John Deeble, a senior from Louisiana, has been a member of the Alabama's table tennis club for three years. He recently took over as president because the former president resigned without warning last year. Curiosity can go a long way.
“Last year, our club almost fell apart," Deeble said. "Nobody really took any action once our former president resigned. I was the first one to ask what is happening with our club and because of that I think that is why I am now president of The University of Alabama table tennis club.”
Deeble fell in love with the game of table tennis when tragedy struck in 2006. His family was forced to stay at a friend’s house due to Hurricane Katrina tearing down several communities in Louisiana, including his own.
“My buddy had a Ping-Pong table in his living room and we would play like everyday for hours because there was nothing else to do,” Deeble said.
Shane Crawford, a Ph.D. student at the University, also grasped the game while playing with friends. At practice, Crawford competes against many skilled table tennis players, including one person in particular who challenges him shot for shot.
“The person that teaches us the most about the mechanics of the game is our faculty advisor Mr. Alter,” Crawford said. “When he plays against us he will tell us after every mistake what we need to work on, this helps me because I know if I mess up he is going to stop the game and tell me what I did wrong.”

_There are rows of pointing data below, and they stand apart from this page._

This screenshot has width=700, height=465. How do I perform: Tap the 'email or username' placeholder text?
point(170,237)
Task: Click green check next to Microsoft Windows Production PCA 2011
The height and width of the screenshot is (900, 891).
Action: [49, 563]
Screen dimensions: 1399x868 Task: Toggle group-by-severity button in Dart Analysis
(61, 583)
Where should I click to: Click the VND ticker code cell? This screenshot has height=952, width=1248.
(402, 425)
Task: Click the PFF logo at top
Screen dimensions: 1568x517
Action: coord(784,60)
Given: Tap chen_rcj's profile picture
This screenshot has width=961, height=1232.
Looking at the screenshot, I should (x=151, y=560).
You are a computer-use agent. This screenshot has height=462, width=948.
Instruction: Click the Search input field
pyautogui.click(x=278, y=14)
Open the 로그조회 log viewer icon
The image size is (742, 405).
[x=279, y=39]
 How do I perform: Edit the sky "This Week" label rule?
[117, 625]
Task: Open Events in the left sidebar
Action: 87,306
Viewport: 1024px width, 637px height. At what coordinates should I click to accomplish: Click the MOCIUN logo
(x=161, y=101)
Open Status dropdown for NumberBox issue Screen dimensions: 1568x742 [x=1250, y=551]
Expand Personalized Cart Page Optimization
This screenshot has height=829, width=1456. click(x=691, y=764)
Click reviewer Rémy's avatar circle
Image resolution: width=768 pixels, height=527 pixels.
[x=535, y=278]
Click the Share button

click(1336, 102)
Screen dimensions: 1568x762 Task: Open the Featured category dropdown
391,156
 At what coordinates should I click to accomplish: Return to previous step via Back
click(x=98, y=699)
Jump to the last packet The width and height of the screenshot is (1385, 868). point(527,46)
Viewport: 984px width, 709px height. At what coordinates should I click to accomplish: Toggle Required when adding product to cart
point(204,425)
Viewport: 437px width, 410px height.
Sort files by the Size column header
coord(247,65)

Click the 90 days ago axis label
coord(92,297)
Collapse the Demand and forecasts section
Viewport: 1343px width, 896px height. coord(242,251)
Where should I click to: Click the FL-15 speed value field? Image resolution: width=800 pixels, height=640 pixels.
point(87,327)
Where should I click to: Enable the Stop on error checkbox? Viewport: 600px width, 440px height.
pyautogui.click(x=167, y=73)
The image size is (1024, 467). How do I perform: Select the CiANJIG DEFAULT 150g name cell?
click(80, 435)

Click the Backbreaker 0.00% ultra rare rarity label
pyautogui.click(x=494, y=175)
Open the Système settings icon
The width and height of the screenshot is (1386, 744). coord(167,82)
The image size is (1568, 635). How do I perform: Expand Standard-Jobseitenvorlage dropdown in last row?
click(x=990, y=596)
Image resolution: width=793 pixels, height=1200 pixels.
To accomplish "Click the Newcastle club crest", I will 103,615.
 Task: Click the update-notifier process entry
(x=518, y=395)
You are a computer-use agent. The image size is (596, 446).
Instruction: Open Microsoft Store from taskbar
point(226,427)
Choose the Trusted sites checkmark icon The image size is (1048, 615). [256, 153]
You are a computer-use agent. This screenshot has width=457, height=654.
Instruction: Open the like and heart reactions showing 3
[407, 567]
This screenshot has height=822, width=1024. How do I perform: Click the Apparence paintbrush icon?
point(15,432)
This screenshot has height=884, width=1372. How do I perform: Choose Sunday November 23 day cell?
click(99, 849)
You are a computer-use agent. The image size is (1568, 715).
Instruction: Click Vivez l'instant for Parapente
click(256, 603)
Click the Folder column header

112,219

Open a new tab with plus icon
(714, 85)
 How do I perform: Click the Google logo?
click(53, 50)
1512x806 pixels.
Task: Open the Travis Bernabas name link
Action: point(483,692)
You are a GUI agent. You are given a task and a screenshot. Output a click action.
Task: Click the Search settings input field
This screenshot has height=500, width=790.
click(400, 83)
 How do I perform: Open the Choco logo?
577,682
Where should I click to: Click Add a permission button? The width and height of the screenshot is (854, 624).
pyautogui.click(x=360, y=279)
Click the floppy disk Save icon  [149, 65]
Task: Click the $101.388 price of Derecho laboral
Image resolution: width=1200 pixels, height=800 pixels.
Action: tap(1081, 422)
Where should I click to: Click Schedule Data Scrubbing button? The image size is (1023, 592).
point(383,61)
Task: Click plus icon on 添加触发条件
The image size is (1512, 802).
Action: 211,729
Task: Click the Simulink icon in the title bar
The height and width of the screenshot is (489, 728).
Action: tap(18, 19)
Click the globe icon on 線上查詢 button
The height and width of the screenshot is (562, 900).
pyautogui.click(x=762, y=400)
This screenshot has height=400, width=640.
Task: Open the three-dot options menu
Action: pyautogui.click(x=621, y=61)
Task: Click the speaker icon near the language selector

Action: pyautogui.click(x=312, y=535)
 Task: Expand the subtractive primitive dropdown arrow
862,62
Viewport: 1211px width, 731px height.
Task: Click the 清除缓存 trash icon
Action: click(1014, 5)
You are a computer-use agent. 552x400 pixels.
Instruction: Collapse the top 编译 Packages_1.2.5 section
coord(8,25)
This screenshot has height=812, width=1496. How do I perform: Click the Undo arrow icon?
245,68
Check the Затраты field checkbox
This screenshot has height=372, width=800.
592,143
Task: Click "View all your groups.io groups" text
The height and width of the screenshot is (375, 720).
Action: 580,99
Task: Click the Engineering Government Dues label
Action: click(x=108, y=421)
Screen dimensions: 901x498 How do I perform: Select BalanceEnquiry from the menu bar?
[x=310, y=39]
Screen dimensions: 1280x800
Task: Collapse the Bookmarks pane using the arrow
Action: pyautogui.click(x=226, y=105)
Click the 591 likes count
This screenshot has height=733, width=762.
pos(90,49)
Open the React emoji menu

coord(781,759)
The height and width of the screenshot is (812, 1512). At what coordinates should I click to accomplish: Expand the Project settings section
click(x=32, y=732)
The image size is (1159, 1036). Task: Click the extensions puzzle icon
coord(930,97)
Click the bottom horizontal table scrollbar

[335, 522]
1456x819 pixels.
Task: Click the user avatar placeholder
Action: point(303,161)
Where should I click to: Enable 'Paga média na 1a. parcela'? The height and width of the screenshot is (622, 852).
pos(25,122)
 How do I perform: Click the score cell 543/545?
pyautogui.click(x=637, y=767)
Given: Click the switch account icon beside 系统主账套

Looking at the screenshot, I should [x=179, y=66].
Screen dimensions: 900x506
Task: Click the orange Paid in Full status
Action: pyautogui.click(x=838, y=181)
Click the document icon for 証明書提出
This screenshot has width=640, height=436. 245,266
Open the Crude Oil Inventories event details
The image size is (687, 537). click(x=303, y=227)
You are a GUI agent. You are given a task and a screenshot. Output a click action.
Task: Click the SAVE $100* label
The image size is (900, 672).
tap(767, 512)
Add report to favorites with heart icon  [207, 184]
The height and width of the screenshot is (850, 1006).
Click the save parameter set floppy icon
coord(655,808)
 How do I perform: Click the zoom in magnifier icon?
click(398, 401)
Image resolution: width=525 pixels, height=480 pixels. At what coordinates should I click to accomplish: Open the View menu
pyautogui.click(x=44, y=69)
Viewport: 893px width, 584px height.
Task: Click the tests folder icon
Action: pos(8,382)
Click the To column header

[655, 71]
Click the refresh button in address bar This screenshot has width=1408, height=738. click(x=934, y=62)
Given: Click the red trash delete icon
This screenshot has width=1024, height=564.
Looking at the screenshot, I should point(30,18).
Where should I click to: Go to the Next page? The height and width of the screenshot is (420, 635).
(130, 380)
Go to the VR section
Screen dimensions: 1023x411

Crawford said he believes students do not realize that there is a table tennis club on campus, and the club should do a better job of getting the word out on campus. However, he loves the fact there are several international students who have joined the club.
“Seeing the amount of international students that have signed up allows our team to be more diverse," Crawford said. "It gives us a chance to learn from each other."
Yutaka Oike, an exchange student from Japan, is one of many international students who have joined the the University's table tennis club. Oike found out about the club while exercising at the Student Recreation Center. The fast paced game that was taking place near the basketball courts had caught his wandering eye.
“Table tennis is not very popular in Japan, so I had no idea what was going on when I first saw them playing,” Oike said. “I am very grateful for everybody that has taught me how to play the game, every time I go back to my dorm I will play a game of table tennis.”